_TASK DIRECTIONS:_ Could you print each of the records below exactly?

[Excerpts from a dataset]
......

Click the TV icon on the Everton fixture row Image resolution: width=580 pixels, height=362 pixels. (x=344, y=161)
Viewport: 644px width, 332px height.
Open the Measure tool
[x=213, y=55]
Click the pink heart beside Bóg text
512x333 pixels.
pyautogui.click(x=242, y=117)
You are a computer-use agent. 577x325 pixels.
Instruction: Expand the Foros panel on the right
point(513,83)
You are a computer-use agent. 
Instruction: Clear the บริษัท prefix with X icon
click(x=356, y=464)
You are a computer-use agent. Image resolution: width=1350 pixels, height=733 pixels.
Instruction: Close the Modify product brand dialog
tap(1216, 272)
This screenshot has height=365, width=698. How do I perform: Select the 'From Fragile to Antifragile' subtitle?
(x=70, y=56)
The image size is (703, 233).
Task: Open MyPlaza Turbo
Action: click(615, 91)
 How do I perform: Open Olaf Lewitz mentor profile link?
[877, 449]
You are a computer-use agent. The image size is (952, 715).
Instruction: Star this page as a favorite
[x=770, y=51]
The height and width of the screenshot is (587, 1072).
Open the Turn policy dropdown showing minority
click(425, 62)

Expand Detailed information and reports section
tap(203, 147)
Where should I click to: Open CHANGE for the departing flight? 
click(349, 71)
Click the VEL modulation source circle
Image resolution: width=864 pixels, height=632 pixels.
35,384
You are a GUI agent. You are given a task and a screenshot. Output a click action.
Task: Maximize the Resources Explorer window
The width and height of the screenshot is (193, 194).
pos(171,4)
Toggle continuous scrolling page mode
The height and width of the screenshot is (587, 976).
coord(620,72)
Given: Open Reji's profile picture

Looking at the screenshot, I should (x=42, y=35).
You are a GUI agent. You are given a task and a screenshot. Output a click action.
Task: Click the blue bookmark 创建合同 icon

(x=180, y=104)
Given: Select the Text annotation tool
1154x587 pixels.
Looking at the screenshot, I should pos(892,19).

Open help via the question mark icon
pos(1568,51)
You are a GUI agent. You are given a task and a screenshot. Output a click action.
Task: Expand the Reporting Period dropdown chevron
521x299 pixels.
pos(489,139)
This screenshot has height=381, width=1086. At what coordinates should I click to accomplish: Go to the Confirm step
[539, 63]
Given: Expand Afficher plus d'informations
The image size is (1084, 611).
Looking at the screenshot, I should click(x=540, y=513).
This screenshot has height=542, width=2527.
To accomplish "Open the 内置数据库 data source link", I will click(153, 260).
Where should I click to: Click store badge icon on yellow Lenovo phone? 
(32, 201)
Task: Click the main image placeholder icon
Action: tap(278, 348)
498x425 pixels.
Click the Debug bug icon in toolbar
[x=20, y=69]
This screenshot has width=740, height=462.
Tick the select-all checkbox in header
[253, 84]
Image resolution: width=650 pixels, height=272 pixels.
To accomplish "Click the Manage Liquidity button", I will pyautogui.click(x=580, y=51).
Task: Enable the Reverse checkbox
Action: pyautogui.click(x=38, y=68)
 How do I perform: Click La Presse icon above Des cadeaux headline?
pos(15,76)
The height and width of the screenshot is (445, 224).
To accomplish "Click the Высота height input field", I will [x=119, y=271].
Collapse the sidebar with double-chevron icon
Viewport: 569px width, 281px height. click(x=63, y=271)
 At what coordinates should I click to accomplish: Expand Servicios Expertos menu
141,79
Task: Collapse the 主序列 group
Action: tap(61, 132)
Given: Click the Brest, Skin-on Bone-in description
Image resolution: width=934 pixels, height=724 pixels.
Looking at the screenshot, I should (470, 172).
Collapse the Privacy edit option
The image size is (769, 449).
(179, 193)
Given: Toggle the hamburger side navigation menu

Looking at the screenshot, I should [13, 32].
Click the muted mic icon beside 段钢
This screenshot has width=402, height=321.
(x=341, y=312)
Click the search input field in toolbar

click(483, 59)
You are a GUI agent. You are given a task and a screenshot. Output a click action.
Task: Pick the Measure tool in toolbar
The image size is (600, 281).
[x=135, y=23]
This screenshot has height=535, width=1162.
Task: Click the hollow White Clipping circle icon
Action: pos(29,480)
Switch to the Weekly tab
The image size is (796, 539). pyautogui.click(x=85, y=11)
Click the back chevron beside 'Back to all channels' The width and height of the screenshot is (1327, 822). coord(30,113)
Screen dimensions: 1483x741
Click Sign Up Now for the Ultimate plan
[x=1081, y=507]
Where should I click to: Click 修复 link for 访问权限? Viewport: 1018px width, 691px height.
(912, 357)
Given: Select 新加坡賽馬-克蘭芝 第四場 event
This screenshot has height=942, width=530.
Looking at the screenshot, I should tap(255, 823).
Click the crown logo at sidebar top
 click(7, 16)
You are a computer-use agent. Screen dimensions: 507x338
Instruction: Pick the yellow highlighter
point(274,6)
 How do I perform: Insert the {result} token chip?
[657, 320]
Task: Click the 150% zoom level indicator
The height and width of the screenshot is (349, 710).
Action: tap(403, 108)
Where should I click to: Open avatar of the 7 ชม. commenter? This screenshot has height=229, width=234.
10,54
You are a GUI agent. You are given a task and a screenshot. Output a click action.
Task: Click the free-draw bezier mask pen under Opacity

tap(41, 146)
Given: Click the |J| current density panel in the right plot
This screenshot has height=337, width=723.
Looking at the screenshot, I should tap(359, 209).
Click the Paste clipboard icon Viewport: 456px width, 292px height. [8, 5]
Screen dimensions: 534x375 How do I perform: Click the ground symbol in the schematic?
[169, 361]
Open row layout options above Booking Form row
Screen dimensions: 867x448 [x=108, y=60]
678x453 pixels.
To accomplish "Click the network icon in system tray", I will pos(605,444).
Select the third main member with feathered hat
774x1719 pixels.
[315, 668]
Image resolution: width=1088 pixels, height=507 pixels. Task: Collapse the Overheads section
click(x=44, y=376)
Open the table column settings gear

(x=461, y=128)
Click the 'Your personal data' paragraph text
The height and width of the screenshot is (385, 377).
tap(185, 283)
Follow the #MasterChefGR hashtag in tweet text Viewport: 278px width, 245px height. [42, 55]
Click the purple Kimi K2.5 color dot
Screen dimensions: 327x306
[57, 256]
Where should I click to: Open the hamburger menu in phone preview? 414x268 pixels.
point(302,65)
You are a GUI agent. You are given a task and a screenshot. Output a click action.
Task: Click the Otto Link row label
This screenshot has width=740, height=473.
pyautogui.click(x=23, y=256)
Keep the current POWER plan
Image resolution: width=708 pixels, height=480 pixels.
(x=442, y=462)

......

_ANSWER TO THE EXERCISE:_
Click the TV icon on the Everton fixture row Image resolution: width=580 pixels, height=362 pixels. (x=344, y=161)
Viewport: 644px width, 332px height.
Open the Measure tool
[x=213, y=55]
Click the pink heart beside Bóg text
512x333 pixels.
pyautogui.click(x=242, y=117)
You are a computer-use agent. 577x325 pixels.
Instruction: Expand the Foros panel on the right
point(513,83)
You are a computer-use agent. 
Instruction: Clear the บริษัท prefix with X icon
click(x=356, y=464)
You are a computer-use agent. Image resolution: width=1350 pixels, height=733 pixels.
Instruction: Close the Modify product brand dialog
tap(1216, 272)
This screenshot has height=365, width=698. How do I perform: Select the 'From Fragile to Antifragile' subtitle?
(x=70, y=56)
The image size is (703, 233).
Task: Open MyPlaza Turbo
Action: click(615, 91)
 How do I perform: Open Olaf Lewitz mentor profile link?
[877, 449]
You are a computer-use agent. The image size is (952, 715).
Instruction: Star this page as a favorite
[x=770, y=51]
The height and width of the screenshot is (587, 1072).
Open the Turn policy dropdown showing minority
click(425, 62)

Expand Detailed information and reports section
tap(203, 147)
Where should I click to: Open CHANGE for the departing flight? 
click(349, 71)
Click the VEL modulation source circle
Image resolution: width=864 pixels, height=632 pixels.
35,384
You are a GUI agent. You are given a task and a screenshot. Output a click action.
Task: Maximize the Resources Explorer window
The width and height of the screenshot is (193, 194).
pos(171,4)
Toggle continuous scrolling page mode
The height and width of the screenshot is (587, 976).
coord(620,72)
Given: Open Reji's profile picture

Looking at the screenshot, I should (x=42, y=35).
You are a GUI agent. You are given a task and a screenshot. Output a click action.
Task: Click the blue bookmark 创建合同 icon

(x=180, y=104)
Given: Select the Text annotation tool
1154x587 pixels.
Looking at the screenshot, I should pos(892,19).

Open help via the question mark icon
pos(1568,51)
You are a GUI agent. You are given a task and a screenshot. Output a click action.
Task: Expand the Reporting Period dropdown chevron
521x299 pixels.
pos(489,139)
This screenshot has height=381, width=1086. At what coordinates should I click to accomplish: Go to the Confirm step
[539, 63]
Given: Expand Afficher plus d'informations
The image size is (1084, 611).
Looking at the screenshot, I should click(x=540, y=513).
This screenshot has height=542, width=2527.
To accomplish "Open the 内置数据库 data source link", I will click(153, 260).
Where should I click to: Click store badge icon on yellow Lenovo phone? 
(32, 201)
Task: Click the main image placeholder icon
Action: tap(278, 348)
498x425 pixels.
Click the Debug bug icon in toolbar
[x=20, y=69]
This screenshot has width=740, height=462.
Tick the select-all checkbox in header
[253, 84]
Image resolution: width=650 pixels, height=272 pixels.
To accomplish "Click the Manage Liquidity button", I will pyautogui.click(x=580, y=51).
Task: Enable the Reverse checkbox
Action: pyautogui.click(x=38, y=68)
 How do I perform: Click La Presse icon above Des cadeaux headline?
pos(15,76)
The height and width of the screenshot is (445, 224).
To accomplish "Click the Высота height input field", I will [x=119, y=271].
Collapse the sidebar with double-chevron icon
Viewport: 569px width, 281px height. click(x=63, y=271)
 At what coordinates should I click to accomplish: Expand Servicios Expertos menu
141,79
Task: Collapse the 主序列 group
Action: tap(61, 132)
Given: Click the Brest, Skin-on Bone-in description
Image resolution: width=934 pixels, height=724 pixels.
Looking at the screenshot, I should (470, 172).
Collapse the Privacy edit option
The image size is (769, 449).
(179, 193)
Given: Toggle the hamburger side navigation menu

Looking at the screenshot, I should [13, 32].
Click the muted mic icon beside 段钢
This screenshot has width=402, height=321.
(x=341, y=312)
Click the search input field in toolbar

click(483, 59)
You are a GUI agent. You are given a task and a screenshot. Output a click action.
Task: Pick the Measure tool in toolbar
The image size is (600, 281).
[x=135, y=23]
This screenshot has height=535, width=1162.
Task: Click the hollow White Clipping circle icon
Action: pos(29,480)
Switch to the Weekly tab
The image size is (796, 539). pyautogui.click(x=85, y=11)
Click the back chevron beside 'Back to all channels' The width and height of the screenshot is (1327, 822). coord(30,113)
Screen dimensions: 1483x741
Click Sign Up Now for the Ultimate plan
[x=1081, y=507]
Where should I click to: Click 修复 link for 访问权限? Viewport: 1018px width, 691px height.
(912, 357)
Given: Select 新加坡賽馬-克蘭芝 第四場 event
This screenshot has height=942, width=530.
Looking at the screenshot, I should tap(255, 823).
Click the crown logo at sidebar top
 click(7, 16)
You are a computer-use agent. Screen dimensions: 507x338
Instruction: Pick the yellow highlighter
point(274,6)
 How do I perform: Insert the {result} token chip?
[657, 320]
Task: Click the 150% zoom level indicator
The height and width of the screenshot is (349, 710).
Action: tap(403, 108)
Where should I click to: Open avatar of the 7 ชม. commenter? This screenshot has height=229, width=234.
10,54
You are a GUI agent. You are given a task and a screenshot. Output a click action.
Task: Click the free-draw bezier mask pen under Opacity

tap(41, 146)
Given: Click the |J| current density panel in the right plot
This screenshot has height=337, width=723.
Looking at the screenshot, I should tap(359, 209).
Click the Paste clipboard icon Viewport: 456px width, 292px height. [8, 5]
Screen dimensions: 534x375 How do I perform: Click the ground symbol in the schematic?
[169, 361]
Open row layout options above Booking Form row
Screen dimensions: 867x448 [x=108, y=60]
678x453 pixels.
To accomplish "Click the network icon in system tray", I will pos(605,444).
Select the third main member with feathered hat
774x1719 pixels.
[315, 668]
Image resolution: width=1088 pixels, height=507 pixels. Task: Collapse the Overheads section
click(x=44, y=376)
Open the table column settings gear

(x=461, y=128)
Click the 'Your personal data' paragraph text
The height and width of the screenshot is (385, 377).
tap(185, 283)
Follow the #MasterChefGR hashtag in tweet text Viewport: 278px width, 245px height. [42, 55]
Click the purple Kimi K2.5 color dot
Screen dimensions: 327x306
[57, 256]
Where should I click to: Open the hamburger menu in phone preview? 414x268 pixels.
point(302,65)
You are a GUI agent. You are given a task and a screenshot. Output a click action.
Task: Click the Otto Link row label
This screenshot has width=740, height=473.
pyautogui.click(x=23, y=256)
Keep the current POWER plan
Image resolution: width=708 pixels, height=480 pixels.
(x=442, y=462)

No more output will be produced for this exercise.